Em definitivo, o amplo e diverso fundo de música de Jesus Ínsua Yanes descobre uma parte inédita da história da guitarra na Galiza durante o século XIX, e nos ilustra sobre a evolução da música para guitarra durante o século XX, incluindo aqui as guitarras acústica e eléctrica, sem as quais não poderia entender-se o acontecido nos últimos cem anos de música galega.

Referências bibliográficas

  1. Alonso Salgado, Luís (1987). Ortigueira. Crónica gráfica de la Villa Condal. Corunha: Deputação provincial.

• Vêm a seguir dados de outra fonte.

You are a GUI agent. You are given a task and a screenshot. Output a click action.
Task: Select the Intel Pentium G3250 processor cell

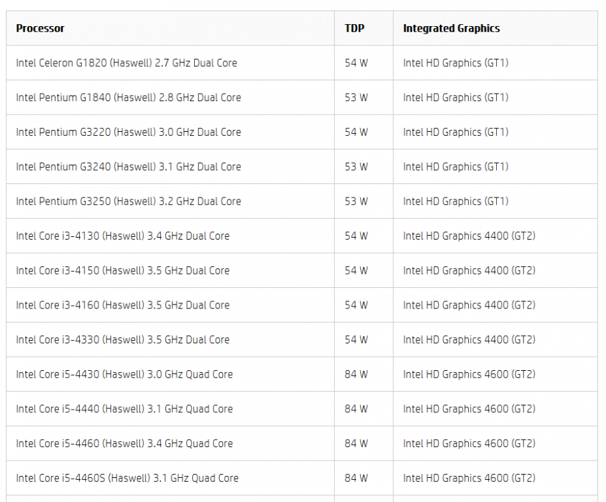[x=129, y=201]
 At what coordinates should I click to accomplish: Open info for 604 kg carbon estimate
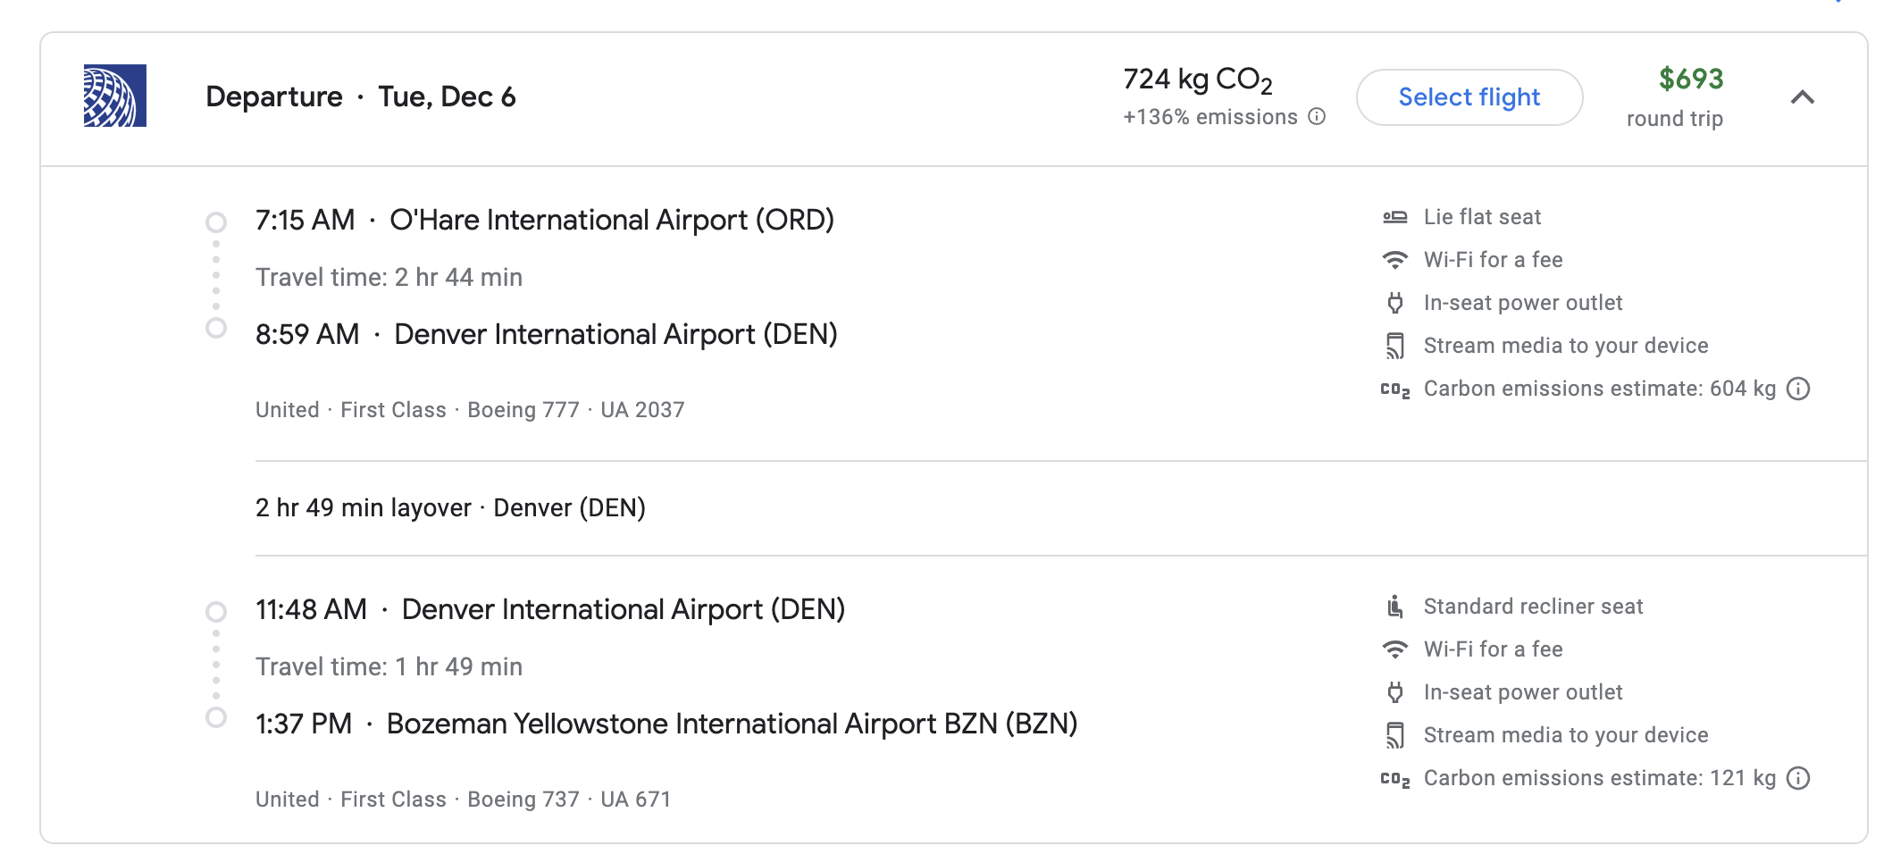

  2. Alonso Salgado, Luís (1994). Jesusito Insua. La Voz de Ortigueira, 16 de dezembro, p 7.
  3. Julio F. Couto (Ferrol): https://sites.google.com/site/ferrolantiguo/comercios-en-la-calle-real
  4. Rei-Samartim, Isabel (2020a). A guitarra na Galiza. Tese de doutoramento. Universidade de Santiago de Compostela.
  5. Rei-Samartim, Isabel (2020b). "Guitarristas de Betanços. Breve história da guitarra brigantina". Anuario Brigantino, 43, pp 549-576.